本例患者采用术中腹腔镜下彩超定位肿瘤的位置和边界,有效避免肿瘤的不全切除,同时也明确了肿瘤毗邻肝内血管及胆道的走向和关系,减少镜下出现难以控制大出血的风险。在游离肝脏周围韧带时,先游离右三角韧带和冠状韧带,解剖第1肝门和第3肝门之后再离断镰状韧带,这样镰状韧带可保持向上提拉肝脏,有利于暴露第1肝门和第3肝门。在阻断肝门血流时,采用肝门血流选择性阻断,这样可以彻底阻断预切除肝叶的入肝血流,与常规非选择性肝门阻断相比,可以明显减少肝脏切缘的渗血,并且可以避免残肝的缺血再灌注损伤,减少术后肝功能障碍的发生[4]。腹腔镜下解剖第二肝门难度极大,本例患者由于肥胖和肝脂肪变性,第二肝门区域间隙较小,解剖困难,为了手术安全,未勉强解剖。

虽然,腹腔镜下肝切除存在较多优点,但也存在耗时长、难度高、风险大以及费用高等问题,必须要求术者具有娴熟的腹腔镜外科操作技巧和丰富的肝脏外科经验,且能够将两者有机地结合起来。此外,在临床中选择适当的病例,严格遵守肿瘤的无瘤原则,积极有效预防并发症发生,必要时果断中转开腹,在此前提下,腹腔镜肝切除将能够得到长足的发展。
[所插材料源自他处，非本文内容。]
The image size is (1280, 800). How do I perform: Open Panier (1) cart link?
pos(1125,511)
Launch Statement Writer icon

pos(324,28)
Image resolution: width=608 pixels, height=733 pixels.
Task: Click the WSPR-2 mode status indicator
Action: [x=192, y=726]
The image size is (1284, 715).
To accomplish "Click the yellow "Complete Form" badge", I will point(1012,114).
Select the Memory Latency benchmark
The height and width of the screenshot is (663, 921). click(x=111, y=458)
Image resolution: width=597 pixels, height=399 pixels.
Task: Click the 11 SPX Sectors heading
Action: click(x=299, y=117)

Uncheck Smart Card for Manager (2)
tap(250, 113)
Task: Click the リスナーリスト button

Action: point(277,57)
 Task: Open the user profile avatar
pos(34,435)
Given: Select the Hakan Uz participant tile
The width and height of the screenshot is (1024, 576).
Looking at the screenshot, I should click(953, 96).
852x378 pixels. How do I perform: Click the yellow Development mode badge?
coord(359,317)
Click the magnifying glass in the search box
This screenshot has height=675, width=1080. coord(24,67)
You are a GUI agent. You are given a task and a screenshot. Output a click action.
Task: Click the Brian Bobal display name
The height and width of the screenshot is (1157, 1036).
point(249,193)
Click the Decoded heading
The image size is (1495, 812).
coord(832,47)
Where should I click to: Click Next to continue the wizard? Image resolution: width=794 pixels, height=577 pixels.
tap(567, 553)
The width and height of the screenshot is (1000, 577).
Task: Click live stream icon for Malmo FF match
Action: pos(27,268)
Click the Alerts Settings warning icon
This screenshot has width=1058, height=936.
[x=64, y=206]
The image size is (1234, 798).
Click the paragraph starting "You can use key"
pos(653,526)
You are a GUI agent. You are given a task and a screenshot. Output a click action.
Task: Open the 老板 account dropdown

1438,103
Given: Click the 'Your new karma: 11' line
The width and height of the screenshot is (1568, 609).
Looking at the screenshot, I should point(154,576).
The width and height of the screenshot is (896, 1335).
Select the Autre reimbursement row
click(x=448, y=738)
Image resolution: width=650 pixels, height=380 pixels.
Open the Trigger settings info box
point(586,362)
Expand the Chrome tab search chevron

[1] 蔡秀军,王一帆.腹腔镜解剖性肝切除术[J].肝胆外科杂志,2009,17(1):11 -12.

[2] Chung CD,Lau LL,Ko KL,et al.Laparoscopic liver resection for hepatocellular carcinoma[J].Asian J Surg,2010,33(4):168 -72.

[3] 刘荣,胡明根,赵向前,等.完全腹腔镜肝切除的临床应用价值(附123例经验总结)[J].腹腔镜外科杂志,2006,11(6):479-481.

[4] Skums AV,Vitiuk RV,Lytvyn OI,et al.Laparoscopic resection of the liver[J].Klin Khir,2010,(11 -12):93 - 97.